JAKARTA, KOMPAS.com – Komisi Pemberantasan Korupsi (KPK) menyatakan komitmennya untuk segera mengumumkan tersangka dalam kasus dugaan korupsi dana Corporate Social Responsibility (CSR) Bank Indonesia (BI). Penentuan tersangka ini dijanjikan akan dilakukan dalam waktu dekat, selambat-lambatnya sebelum akhir Agustus 2025.
Pelaksana Tugas (Plt) Deputi Penindakan dan Eksekusi KPK, Asep Guntur Rahayu, mengonfirmasi bahwa gelar perkara atau ekspos terkait penanganan kasus ini telah dilaksanakan. “Kami sudah ekspos kemarin di minggu ini, mungkin dalam waktu dekat lah tidak lewat dari bulan Agustus, mudah-mudahan akan sudah kita umumkan (tersangka) termasuk nama-namanya,” ujar Asep di Gedung Merah Putih KPK, Jakarta, Kamis (24/7/2025).
Sejak kasus ini pertama kali diumumkan sebagai penyidikan, KPK belum juga menetapkan tersangka, menimbulkan pertanyaan publik.
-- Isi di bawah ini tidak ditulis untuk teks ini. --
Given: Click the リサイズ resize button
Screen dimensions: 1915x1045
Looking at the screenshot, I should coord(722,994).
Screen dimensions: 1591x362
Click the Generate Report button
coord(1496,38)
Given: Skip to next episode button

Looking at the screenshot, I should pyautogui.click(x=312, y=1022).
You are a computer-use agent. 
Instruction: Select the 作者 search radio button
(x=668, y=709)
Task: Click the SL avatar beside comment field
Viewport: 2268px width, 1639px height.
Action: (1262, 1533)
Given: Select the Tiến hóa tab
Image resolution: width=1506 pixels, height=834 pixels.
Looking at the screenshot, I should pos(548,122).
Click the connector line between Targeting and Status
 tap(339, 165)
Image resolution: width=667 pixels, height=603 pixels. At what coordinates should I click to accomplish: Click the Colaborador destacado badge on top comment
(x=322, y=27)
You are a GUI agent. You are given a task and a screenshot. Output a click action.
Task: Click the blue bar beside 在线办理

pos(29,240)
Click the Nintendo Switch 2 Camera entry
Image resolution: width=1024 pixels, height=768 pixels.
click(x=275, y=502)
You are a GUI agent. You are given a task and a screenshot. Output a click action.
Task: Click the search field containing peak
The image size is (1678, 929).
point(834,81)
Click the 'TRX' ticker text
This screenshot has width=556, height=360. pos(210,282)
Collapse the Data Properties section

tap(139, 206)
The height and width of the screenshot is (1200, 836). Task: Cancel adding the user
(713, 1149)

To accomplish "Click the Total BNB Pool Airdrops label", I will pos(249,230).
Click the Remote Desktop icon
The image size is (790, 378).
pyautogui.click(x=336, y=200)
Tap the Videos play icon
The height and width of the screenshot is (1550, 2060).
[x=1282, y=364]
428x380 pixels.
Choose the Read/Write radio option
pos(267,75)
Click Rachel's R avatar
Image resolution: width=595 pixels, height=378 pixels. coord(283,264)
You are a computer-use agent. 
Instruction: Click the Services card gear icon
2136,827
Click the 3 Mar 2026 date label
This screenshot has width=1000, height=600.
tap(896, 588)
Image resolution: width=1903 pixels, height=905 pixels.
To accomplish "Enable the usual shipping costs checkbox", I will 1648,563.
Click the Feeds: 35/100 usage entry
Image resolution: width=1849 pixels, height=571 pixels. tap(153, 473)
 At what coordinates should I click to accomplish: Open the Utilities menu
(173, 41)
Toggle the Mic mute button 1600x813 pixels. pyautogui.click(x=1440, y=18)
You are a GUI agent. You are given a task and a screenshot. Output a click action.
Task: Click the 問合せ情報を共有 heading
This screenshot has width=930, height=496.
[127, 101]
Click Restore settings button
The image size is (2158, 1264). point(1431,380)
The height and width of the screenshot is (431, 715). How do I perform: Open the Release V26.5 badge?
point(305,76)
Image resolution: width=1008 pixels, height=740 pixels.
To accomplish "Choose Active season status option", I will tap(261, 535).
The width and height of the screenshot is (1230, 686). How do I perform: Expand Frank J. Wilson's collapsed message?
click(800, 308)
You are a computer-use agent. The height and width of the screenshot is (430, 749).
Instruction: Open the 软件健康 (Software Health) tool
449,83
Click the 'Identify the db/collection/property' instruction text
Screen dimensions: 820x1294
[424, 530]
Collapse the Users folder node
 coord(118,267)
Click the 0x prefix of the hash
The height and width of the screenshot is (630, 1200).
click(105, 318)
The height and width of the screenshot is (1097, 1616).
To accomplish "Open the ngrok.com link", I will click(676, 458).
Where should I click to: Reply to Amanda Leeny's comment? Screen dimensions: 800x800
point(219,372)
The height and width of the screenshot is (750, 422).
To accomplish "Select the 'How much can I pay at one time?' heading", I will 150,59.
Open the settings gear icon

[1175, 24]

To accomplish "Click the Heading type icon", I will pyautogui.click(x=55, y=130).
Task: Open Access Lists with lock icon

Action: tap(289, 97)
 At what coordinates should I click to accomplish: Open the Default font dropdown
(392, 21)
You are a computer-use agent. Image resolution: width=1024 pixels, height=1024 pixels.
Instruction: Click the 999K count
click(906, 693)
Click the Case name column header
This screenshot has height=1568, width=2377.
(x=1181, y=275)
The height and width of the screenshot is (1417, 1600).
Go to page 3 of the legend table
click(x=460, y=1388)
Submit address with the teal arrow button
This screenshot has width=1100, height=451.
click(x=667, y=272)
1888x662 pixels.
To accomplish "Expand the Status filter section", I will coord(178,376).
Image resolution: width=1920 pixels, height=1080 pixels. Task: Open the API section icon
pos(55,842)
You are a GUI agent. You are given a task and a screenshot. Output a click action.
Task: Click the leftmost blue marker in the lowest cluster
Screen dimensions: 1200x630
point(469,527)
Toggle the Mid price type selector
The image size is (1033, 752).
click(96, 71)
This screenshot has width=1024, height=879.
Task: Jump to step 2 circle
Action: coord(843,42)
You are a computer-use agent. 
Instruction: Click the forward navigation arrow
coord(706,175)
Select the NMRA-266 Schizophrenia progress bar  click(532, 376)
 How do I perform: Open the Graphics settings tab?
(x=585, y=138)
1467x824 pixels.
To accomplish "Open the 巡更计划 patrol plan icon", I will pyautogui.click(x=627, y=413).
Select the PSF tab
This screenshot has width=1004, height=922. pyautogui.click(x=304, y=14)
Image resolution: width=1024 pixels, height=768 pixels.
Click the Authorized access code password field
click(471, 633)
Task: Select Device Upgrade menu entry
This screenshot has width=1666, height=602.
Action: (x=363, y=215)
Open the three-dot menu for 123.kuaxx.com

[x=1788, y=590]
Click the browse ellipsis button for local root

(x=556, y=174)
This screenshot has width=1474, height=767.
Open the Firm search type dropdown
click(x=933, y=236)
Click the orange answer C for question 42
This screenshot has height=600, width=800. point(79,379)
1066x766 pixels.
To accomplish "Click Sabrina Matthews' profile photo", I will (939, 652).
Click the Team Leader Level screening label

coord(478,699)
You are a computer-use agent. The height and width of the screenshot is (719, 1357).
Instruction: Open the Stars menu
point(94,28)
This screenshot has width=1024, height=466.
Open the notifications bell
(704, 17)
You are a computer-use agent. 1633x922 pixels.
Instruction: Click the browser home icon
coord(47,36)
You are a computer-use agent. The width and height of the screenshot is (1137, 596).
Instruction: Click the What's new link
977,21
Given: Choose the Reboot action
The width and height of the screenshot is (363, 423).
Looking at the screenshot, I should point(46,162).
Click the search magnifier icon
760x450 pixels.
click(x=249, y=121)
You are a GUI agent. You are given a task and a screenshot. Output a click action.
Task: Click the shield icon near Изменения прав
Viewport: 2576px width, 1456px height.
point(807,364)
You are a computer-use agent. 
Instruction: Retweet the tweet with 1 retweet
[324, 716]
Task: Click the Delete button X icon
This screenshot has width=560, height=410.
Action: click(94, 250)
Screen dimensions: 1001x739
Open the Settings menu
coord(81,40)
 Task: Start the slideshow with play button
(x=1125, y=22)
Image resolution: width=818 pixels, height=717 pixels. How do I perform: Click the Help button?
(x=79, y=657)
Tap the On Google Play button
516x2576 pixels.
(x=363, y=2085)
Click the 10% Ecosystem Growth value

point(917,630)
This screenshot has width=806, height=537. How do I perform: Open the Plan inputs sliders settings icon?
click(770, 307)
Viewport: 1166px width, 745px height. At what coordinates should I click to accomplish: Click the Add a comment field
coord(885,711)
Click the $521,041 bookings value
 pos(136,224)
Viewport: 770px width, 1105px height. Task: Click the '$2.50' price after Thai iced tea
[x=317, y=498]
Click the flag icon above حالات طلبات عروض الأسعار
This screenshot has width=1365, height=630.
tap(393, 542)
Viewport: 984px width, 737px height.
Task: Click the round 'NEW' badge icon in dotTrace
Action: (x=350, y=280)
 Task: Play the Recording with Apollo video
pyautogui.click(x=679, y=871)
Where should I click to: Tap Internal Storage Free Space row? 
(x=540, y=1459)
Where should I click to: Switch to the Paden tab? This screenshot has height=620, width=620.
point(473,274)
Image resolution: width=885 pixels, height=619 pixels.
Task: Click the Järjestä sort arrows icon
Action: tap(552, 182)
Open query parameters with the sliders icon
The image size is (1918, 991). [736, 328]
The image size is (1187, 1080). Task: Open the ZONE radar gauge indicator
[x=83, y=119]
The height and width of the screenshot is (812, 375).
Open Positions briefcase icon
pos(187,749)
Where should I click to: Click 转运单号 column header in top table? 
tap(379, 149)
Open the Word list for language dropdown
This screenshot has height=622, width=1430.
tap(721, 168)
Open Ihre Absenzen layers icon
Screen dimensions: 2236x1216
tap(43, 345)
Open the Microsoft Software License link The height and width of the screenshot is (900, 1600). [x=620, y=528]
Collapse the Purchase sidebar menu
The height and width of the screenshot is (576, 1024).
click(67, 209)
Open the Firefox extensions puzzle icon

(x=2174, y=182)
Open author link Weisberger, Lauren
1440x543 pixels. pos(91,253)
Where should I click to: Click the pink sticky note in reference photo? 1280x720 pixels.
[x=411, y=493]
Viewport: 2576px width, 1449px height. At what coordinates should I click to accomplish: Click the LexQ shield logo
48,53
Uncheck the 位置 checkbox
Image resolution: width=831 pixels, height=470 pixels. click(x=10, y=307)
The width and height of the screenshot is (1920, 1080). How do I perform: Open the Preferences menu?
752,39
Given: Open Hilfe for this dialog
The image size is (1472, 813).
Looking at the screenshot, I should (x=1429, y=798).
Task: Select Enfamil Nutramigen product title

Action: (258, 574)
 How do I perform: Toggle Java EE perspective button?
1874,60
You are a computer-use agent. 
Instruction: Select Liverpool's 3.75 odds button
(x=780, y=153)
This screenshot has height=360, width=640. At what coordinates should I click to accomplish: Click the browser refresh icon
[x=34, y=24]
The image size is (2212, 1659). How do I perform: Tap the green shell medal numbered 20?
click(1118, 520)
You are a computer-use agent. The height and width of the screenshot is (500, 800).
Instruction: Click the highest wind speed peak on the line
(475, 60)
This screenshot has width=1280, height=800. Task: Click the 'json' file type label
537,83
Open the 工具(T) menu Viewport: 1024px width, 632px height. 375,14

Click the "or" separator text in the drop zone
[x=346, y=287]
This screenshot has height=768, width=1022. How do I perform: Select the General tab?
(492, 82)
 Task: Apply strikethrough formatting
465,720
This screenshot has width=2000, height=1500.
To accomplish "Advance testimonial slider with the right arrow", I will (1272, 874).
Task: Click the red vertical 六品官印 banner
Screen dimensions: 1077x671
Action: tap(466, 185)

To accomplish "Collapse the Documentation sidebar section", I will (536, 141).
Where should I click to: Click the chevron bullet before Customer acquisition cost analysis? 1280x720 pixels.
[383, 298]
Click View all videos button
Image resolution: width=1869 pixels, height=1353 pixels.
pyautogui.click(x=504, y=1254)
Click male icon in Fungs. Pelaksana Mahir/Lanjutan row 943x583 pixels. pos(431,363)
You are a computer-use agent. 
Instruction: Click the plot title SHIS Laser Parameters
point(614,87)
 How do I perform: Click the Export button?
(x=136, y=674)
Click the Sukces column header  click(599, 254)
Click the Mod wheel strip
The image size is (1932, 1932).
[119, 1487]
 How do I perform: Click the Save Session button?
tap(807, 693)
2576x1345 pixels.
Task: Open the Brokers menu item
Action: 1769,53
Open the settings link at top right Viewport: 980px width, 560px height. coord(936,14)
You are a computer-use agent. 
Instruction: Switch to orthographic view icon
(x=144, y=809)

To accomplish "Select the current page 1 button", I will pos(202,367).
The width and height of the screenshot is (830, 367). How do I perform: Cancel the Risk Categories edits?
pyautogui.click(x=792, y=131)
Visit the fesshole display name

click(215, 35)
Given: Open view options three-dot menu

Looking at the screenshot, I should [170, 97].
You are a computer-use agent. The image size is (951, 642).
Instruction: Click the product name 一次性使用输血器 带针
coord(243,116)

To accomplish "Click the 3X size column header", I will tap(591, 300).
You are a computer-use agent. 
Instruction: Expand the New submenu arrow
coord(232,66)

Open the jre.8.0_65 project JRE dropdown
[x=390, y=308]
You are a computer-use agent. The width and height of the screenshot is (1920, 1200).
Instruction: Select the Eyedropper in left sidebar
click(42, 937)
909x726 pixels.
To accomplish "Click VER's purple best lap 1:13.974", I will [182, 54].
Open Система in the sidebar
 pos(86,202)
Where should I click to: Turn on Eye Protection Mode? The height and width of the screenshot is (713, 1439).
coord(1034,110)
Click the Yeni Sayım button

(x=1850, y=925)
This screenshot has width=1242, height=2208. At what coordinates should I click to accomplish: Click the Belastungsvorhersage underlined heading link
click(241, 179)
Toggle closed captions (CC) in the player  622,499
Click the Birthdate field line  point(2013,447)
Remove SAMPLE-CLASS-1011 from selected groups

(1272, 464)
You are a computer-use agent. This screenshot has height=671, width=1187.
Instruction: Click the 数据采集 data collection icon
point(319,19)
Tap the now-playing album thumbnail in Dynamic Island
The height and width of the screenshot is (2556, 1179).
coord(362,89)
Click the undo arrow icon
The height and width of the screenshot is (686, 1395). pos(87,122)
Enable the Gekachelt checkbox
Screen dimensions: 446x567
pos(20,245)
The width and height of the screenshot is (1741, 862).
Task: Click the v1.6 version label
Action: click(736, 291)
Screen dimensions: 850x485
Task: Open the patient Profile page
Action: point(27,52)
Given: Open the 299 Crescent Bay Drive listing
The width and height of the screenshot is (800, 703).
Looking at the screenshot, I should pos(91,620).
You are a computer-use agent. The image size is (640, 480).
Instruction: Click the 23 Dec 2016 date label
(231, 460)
Perkembangan terkini menunjukkan bahwa lembaga antirasuah ini tengah memfokuskan pendalaman materi terkait penyelewengan dana CSR BI dari dua anggota DPR, yaitu Satori dan Heri Gunawan.
Juru Bicara KPK, Budi Prasetyo, pada 8 Juli 2025, menjelaskan, “Sebagaimana yang telah disampaikan Pak Direktur Penyidikan, jadi KPK masih fokus terkait dengan dua pihak yang disebutkan di DPR begitu (Satori dan Heri Gunawan).” Budi menegaskan bahwa penyidikan kasus dana CSR BI ini terus menunjukkan kemajuan. KPK secara berkelanjutan memanggil dan meminta keterangan dari sejumlah saksi, baik dari pihak Bank Indonesia maupun DPR, untuk mengumpulkan informasi yang dibutuhkan.
Dalam upaya mempercepat proses hukum, KPK juga mendesak para saksi yang dipanggil untuk bersikap kooperatif dengan menyampaikan informasi yang relevan dan jujur kepada penyidik.
Dugaan korupsi dana CSR BI ini mencuat setelah KPK menemukan indikasi praktik penyelewengan dalam penyaluran dana tersebut. Dana yang seharusnya diperuntukkan bagi kegiatan sosial ini diduga dialirkan ke yayasan yang direkomendasikan oleh Komisi XI DPR. Menurut Asep Guntur Rahayu, penyaluran dana CSR BI ke yayasan yang direkomendasikan anggota Komisi XI DPR ini tidak sesuai dengan peruntukannya.
Asep, pada 22 Januari 2025 lalu, membeberkan modus operandi penyelewengan. “Kami dapat informasi, juga kami dapat dari data-data yang ada, CSR yang diberikan kepada para penyelenggara negara ini melalui yayasan yang disampaikan, direkomendasikan kepada mereka, tapi tidak sesuai peruntukkannya,” jelasnya. Dana CSR yang dikirim ke rekening yayasan tersebut diduga dicairkan dan dimanipulasi melalui berbagai cara.
Lebih lanjut, Asep menjelaskan bahwa dana yang diterima yayasan kemudian dipindahkan ke beberapa rekening lain, lalu menyebar dan kembali terkumpul pada rekening yang merepresentasikan penyelenggara negara. “Ada yang kemudian pindah dulu ke beberapa rekening lain. Dari situ nyebar tapi terkumpul lagi di rekening yang bisa dibilang representasi penyelenggara negara ini. Ada yang dalam bentuk bangunan, ada yang dalam bentuk kendaraan, jadi tidak sesuai peruntukkannya,” pungkasnya. Penyelewengan ini mengubah dana sosial menjadi aset pribadi seperti bangunan atau kendaraan, menyimpang jauh dari tujuan awal.